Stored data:
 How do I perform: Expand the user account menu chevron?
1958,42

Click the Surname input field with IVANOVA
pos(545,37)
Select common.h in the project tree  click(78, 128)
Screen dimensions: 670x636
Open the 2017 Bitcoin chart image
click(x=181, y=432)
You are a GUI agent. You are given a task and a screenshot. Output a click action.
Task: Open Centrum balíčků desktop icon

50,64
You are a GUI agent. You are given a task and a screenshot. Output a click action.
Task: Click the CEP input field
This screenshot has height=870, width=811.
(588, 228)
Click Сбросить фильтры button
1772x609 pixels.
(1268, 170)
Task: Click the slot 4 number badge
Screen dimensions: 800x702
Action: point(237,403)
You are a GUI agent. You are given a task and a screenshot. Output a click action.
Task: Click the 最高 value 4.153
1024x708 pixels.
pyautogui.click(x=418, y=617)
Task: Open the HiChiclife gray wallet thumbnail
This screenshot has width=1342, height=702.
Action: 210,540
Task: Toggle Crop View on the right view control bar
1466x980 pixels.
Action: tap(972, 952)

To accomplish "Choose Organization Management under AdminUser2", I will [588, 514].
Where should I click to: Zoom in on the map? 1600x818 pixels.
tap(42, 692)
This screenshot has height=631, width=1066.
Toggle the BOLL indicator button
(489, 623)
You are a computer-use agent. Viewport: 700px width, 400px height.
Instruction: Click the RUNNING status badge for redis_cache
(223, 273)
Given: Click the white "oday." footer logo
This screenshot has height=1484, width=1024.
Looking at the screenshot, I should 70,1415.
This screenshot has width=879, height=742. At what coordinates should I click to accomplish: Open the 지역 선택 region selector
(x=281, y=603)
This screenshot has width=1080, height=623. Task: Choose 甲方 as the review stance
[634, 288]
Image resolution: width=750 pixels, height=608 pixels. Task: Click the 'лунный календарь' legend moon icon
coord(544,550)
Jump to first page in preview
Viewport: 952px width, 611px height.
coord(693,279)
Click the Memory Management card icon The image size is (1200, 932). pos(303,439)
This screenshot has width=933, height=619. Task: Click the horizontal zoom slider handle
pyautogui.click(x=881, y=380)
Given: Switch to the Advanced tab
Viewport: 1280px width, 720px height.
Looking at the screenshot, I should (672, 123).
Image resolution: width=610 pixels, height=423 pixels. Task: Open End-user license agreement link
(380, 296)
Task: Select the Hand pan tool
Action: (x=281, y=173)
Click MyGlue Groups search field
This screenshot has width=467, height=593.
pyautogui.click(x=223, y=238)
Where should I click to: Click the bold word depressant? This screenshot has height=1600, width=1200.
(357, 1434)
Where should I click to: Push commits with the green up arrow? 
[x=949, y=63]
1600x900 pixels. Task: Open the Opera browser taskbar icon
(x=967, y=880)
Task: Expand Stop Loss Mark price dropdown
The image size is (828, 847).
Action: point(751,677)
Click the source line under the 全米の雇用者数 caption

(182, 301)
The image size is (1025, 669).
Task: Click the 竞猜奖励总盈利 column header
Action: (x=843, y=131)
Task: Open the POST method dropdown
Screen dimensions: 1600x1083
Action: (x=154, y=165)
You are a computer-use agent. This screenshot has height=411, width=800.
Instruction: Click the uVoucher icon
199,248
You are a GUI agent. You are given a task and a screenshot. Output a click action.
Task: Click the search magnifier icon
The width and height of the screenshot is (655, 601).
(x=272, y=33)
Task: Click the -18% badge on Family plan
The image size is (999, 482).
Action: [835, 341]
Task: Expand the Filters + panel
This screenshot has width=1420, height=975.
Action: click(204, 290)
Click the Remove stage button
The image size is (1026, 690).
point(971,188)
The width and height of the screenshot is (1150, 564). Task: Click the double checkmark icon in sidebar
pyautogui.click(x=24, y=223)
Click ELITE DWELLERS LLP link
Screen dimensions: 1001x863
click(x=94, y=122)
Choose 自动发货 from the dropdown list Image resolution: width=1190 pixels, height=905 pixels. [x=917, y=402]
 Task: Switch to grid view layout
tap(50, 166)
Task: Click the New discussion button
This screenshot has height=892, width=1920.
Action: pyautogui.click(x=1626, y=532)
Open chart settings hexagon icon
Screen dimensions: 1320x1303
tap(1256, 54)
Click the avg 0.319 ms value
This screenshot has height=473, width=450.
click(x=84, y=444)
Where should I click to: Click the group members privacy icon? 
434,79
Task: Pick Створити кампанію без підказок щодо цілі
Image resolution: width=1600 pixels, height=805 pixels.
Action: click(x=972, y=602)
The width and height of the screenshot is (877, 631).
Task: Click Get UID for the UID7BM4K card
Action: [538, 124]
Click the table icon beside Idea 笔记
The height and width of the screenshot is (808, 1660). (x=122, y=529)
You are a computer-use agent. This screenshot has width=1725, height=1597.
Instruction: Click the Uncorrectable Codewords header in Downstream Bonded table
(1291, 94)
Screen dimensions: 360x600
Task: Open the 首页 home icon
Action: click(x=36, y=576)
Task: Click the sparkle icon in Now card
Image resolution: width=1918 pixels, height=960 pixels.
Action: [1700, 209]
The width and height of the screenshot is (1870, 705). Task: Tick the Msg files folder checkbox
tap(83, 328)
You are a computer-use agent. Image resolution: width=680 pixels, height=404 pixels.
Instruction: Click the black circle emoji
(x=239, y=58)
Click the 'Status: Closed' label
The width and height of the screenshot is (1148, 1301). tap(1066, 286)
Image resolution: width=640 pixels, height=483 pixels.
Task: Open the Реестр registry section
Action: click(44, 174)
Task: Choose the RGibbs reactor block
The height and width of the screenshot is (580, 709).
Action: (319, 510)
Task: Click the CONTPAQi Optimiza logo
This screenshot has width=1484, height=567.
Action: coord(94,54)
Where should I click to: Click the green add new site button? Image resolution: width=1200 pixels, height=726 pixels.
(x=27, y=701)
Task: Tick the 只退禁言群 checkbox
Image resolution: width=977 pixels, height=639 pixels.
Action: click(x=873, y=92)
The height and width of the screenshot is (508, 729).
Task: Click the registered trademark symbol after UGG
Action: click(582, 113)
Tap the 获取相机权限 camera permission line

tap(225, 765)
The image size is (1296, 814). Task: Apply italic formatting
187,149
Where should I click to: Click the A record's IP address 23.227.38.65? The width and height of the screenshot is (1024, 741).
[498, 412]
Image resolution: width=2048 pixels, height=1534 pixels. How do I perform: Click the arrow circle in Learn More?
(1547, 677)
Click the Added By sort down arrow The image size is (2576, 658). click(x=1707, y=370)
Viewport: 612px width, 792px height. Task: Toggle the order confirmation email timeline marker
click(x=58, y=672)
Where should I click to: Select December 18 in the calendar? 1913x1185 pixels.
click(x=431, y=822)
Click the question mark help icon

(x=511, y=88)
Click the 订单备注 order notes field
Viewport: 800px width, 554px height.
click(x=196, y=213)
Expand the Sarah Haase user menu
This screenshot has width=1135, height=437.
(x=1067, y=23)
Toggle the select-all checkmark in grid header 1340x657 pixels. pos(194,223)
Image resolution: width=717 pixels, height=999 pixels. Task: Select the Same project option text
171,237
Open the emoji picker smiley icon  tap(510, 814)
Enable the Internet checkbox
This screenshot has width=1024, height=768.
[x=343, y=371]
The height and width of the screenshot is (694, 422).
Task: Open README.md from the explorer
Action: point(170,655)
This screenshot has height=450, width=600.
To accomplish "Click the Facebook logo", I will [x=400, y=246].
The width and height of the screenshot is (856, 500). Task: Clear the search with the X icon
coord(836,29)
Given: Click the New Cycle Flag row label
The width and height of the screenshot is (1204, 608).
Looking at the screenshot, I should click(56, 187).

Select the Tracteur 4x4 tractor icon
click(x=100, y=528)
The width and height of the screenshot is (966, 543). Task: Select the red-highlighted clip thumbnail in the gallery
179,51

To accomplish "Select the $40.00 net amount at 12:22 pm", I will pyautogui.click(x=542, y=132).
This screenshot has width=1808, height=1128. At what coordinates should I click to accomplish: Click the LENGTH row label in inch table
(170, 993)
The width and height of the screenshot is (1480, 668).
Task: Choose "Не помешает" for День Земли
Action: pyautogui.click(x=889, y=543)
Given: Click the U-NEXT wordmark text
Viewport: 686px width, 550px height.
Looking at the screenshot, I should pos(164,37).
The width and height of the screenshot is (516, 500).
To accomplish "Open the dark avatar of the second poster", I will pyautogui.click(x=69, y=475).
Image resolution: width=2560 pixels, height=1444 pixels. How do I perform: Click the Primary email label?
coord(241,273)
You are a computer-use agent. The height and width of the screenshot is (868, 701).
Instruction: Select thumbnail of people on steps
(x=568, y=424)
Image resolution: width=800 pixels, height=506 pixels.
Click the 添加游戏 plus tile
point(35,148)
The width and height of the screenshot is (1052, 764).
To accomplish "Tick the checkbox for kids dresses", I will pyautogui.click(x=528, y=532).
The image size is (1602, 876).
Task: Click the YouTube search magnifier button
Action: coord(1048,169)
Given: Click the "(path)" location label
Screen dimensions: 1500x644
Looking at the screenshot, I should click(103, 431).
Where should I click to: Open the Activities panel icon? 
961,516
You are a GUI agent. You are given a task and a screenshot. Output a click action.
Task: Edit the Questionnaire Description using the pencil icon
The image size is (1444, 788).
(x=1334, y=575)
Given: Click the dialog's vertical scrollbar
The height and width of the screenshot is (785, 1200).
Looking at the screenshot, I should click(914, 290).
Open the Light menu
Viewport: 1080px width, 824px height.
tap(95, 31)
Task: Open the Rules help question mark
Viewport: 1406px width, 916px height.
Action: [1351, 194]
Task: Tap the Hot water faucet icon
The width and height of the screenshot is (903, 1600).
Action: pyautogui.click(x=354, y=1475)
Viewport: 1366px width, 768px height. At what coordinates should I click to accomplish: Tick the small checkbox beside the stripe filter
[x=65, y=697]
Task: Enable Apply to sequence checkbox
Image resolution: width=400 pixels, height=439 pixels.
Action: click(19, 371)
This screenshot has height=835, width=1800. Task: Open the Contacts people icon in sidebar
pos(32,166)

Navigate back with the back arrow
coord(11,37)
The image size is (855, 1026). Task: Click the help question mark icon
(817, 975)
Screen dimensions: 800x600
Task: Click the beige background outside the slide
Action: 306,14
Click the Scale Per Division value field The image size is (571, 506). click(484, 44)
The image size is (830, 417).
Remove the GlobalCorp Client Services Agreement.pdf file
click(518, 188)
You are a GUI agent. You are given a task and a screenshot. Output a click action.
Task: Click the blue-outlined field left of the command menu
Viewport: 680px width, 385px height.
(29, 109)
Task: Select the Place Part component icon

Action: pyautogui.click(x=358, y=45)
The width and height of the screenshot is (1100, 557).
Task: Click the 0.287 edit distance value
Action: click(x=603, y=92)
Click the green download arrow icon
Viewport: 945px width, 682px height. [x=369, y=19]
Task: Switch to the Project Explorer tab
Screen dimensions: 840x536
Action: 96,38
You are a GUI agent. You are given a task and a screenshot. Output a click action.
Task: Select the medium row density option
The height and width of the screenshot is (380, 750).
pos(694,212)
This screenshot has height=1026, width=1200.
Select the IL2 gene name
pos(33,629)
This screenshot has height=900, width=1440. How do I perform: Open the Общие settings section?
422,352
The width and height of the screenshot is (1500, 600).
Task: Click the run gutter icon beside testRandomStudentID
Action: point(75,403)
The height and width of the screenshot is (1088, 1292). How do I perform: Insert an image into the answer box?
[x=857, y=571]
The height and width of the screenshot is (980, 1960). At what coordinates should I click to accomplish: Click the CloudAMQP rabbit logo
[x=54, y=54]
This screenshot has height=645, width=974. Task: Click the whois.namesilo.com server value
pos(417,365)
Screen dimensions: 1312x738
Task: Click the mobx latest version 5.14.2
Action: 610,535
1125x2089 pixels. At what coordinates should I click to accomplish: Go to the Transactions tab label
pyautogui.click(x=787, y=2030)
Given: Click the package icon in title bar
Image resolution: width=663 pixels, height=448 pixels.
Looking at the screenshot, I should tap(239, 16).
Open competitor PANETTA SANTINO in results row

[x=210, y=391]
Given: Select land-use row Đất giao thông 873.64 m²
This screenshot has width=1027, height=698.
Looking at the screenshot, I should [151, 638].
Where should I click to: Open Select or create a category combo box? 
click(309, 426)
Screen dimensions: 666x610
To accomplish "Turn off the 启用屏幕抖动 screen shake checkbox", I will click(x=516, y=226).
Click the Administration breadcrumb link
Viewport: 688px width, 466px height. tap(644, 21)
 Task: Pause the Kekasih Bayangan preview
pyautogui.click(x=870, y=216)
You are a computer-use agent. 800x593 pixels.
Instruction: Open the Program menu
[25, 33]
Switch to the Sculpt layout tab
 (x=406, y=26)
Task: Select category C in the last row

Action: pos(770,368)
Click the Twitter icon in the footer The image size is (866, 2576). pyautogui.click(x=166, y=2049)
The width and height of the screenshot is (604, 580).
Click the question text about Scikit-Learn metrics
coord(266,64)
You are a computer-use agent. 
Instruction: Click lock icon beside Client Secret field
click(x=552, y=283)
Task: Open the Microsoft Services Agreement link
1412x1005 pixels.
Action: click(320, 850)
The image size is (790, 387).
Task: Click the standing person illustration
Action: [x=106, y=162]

EXERCISE DIRECTIONS →
Some lines of the data above may hold the word "footer"; state how many do, and give only that number.

EXPECTED ANSWER →
2